これは面白かった。これを書いている時点で読んでから半年ぐらい経ってるのでもうあんまりよく憶えていないのだが、とりあえず。
四つの短編が収録された、作者のデビュー短編集。四編とも短編というにはいささか長いが中編というにはちょっと短いかもしれないくらいの長さで、おたがいに明確なつながりはないが共通する登場人物はいたりする。

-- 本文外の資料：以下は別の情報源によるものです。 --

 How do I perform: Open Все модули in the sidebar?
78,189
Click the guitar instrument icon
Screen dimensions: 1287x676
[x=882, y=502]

表題作の「うつくしい繭」はラオスの人里離れた山奥にあるデトックス施設のようなところでひょんなことから働くことになった日本人女性の物語。外界から切り離されて、なににもわずらわされずに最高にリラックスした時間を過ごせる「繭」。これを利用するために世界中からさまざまなセレブたちがはるばるやってきて、一週間そこにこもったあとは驚くほどすっきりした様子で出てくる。主人公はひどく手痛い失恋を経験して日本から逃げるように東南アジアを旅していたが、ここで施設の手伝いをするうちにゆっくりと心の平安をとりもどしていく。繭と料理人の描写がとにかく見事で、こんな施設あったらいいなとちょっと思ったりしたのだが、よく考えるとおれそこまで疲れてないな……。
一番強烈な印象を残したのが「夏光結晶」。大学生の主人公ミサキの前に新入生として現れたひとつ歳下のみほ子は、サークルのバーベキューの帰りに立ち寄ったファミレスでフォカッチャを8枚も平らげて周囲の度肝を抜く。南西諸島出身の彼女はおおらかで大胆、夏休みに故郷である南西諸島の「なにもない島」に遊びにおいでとミサキをさそう。どういうわけかミサキはその誘いに乗って、宿泊施設ひとつない島まで遊びに行ってしまう。そこで見つけたガラスのような球と、それにまつわる因縁がふたりを思いがけない関係に導く。夏の光を体現したようなみほ子と、島の自然の描写がやはり鮮やかで、わけても登場する食べ物のおいしそうなことといったらない。まさにタイトル通りの、夏の光が結晶したみたいな短編。
「苦い花と甘い花」は東ティモールに住む不思議な少女の話。土地の精霊の声に囲まれて暮らす彼女が、その声のおかげで思わぬ場所にまで引き上げられるが、その行き着く先できびしい選択を迫られる。
「マグネティック・ジャーニー」はインドを舞台にした、他の三編と少しだけ毛色の違う物語。とはいえ土地の持つ力とそれを活かすことができる人物という点では共通してるとも言えるのかな。ちょっと不思議なおちが用意されているのも印象深い。
いずれにしてもデビュー作にしてすでに作風を獲得していてそれは本当に強いなと思う。この方向で書き続けるのか、あるいは違う方向に広げていくのか、いずれにしても次作が出たらまた読んでみたいと思った。